Ganz einfach. Ihr Herz: man kann Ihnen ein neues einbauen, auch dann sind Sie es immer noch. Neue Niere, neue Leber, das geht alles und Sie sind es. Wenn Ihnen aber ein neues Gehirn eingepflanzt wird, dann wacht am nächsten Tag der Spender auf, guckt in den Spiegel und wundert sich, dass er so aussieht wie Sie. Das ist eigenartig, nicht? Ihr Gehirn, das haben Sie nicht so, wie Sie ein Herz oder eine Niere haben. Nein, Ihr Gehirn, das sind Sie. Und das sage ich nicht einfach nur so, oh nein, Ihr Gehirn, das sind Sie in einer Weise, wie man das heute nachvollziehen kann und wie man es auch verstanden hat. Und darum geht es heute letztlich: Sie sind Ihr Gehirn, Sie haben nicht eines. Was heißt das, dass man sein Gehirn ist?

Beobachtung von Aufbau und Arbeitsweise des Gehirnes

Ich werde oft gefragt: „Warum ist denn Neurowissenschaft heute so interessant? Die gibt es doch schon lange.“ Stimmt. Gehirnforschung gibt es seit spätestens Mitte des letzten Jahrhunderts. Es hängt davon ab, wie man da zählt. Schon in der Steinzeit hat man Hirnoperationen durchgeführt und später hat man sich ganz viel mit dem Hirn beschäftigt.

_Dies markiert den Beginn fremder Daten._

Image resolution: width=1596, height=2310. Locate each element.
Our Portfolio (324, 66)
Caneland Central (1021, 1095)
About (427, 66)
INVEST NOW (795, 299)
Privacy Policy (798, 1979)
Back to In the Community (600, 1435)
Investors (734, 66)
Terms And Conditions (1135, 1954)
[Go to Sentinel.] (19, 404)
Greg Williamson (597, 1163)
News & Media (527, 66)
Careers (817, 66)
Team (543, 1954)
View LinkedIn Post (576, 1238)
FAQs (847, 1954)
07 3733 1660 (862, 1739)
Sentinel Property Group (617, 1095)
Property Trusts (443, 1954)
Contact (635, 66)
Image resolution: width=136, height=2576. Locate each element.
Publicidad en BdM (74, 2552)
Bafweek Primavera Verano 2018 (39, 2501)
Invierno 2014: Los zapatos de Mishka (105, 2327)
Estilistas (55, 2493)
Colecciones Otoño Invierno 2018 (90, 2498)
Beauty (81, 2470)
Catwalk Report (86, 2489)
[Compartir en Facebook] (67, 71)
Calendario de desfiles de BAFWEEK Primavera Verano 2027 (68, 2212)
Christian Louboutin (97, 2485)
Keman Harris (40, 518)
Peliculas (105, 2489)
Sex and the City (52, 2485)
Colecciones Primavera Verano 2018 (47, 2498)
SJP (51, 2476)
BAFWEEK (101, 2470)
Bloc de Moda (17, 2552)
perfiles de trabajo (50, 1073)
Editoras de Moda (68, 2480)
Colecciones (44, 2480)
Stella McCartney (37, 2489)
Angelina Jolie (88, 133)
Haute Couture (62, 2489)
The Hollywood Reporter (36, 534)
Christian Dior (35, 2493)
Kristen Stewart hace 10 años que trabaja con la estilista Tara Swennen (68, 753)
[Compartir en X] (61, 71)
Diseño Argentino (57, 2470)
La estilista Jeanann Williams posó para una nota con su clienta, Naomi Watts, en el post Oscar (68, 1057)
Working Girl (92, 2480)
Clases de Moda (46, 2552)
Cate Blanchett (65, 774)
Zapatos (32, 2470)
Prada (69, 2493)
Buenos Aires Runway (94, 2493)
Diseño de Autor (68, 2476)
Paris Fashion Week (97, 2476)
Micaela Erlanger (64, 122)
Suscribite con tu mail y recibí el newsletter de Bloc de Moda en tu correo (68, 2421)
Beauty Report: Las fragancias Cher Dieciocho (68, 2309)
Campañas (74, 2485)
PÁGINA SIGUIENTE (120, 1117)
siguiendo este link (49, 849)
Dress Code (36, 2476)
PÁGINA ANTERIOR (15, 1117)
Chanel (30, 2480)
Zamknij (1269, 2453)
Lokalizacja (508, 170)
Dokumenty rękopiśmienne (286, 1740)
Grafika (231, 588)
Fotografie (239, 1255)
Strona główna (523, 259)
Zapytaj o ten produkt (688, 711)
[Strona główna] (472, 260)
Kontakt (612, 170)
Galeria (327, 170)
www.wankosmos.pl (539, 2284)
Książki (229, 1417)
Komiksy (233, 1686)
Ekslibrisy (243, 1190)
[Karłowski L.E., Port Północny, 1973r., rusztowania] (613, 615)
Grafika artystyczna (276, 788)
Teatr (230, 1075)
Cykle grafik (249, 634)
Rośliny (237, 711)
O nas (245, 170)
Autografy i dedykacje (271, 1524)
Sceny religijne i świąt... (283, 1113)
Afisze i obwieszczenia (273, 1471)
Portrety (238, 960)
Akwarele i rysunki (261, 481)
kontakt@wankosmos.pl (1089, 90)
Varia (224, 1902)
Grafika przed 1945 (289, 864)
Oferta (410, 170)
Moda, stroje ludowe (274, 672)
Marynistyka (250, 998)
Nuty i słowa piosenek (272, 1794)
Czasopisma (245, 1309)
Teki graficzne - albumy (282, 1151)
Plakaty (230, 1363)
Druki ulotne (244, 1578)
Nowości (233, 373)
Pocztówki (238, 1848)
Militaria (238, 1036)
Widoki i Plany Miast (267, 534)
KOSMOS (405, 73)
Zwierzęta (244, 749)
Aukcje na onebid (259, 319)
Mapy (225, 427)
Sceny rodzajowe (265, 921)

Aber so richtig Gehirnforschung, tote Gehirne auseinanderschneiden, in feinste Scheibchen und dann unter das Mikroskop legen, einfärben und genau nachsehen, was denn da ist. Das hat man im letzten und sogar schon im vorletzten Jahrhundert gemacht. Was kriegt man heraus, wie das Gehirn funktioniert, wenn man tote Gehirne in feinste Scheibchen auseinanderschneidet?
Wenn Sie wissen wollen, wie Ihr Handy funktioniert und Sie schneiden es in feinste Scheibchen und legen diese unter das Mikroskop, dann bekommen sie gar nichts. Die Gehirnforschung ist heute viel weiter als vor hundert Jahren aufgrund von zwei wesentlichen Fortschritten. Zum einen wissen wir, wie die Bauteile des Gehirns, die Nervenzellen, zumindest im Prinzip funktionieren und zum zweiten können wir dem Gehirn bei der Arbeit zusehen. Beides ist noch nicht so alt. Aber miteinander kombiniert – Bauteile kennen und dem Gehirn von außen durch den Kopf bei der Arbeit zusehen – beides zusammen hat zu revolutionierenden Durchbrüchen geführt, die unglaublich spannend sind und dazu führen, dass wir uns heute in der Gehirnforschung mit Fragen beschäftigen, von denen wir noch vor 10, ja manchmal sogar noch vor 5 Jahren, gar nicht gedacht hätten, dass man sie überhaupt mit der Gehirnforschung bearbeiten kann. Zum Beispiel: Wie entsteht Vertrauen? Was ist Meditation und zu welchen Effekten führt sie? Wie gehen Gruppen miteinander um und was bedeutet es, wenn sie kooperieren? Was heißt es, wenn sie nicht kooperieren? Wo steckt Fairness im Gehirn oder vielleicht auch Dankbarkeit? Oder wo Schadenfreude?
Noch vor 10 Jahren waren es sehen, hören, tasten, vielleicht einmal die Finger bewegen, und dann hat man geschaut, wenn ich hier bewege, dann leuchtet es da. Heute gibt es die verrücktesten Sachen. Sagen wir einmal, Psalm 23 beten mit Inbrunst und ohne. Dann macht man den Vergleich und guckt nach, wo steckt im Kopf die Inbrunst? Das ist nicht von mir ausgedacht, das gibt es schon. Eigentlich ist heute nur noch die Fantasie der Forscher der limitierende Faktor dafür, was man in der Gehirnforschung alles untersuchen kann. Man kann im Prinzip alles untersuchen und es wird sich immer wieder zeigen, dass dies auch Relevanz hat. Es ist auch wichtig,was dabei herauskommt. Es ist nicht nur interessant, na ja, es leuchtet eben da und da, nein, es kommen auch Dinge heraus, die ganz unerwartet sind. Die uns über uns selbst neue Dinge sagen, auf die wir mit den Möglichkeiten, die wir bislang gehabt haben, durch pures Nachdenken also, nie gekommen wären.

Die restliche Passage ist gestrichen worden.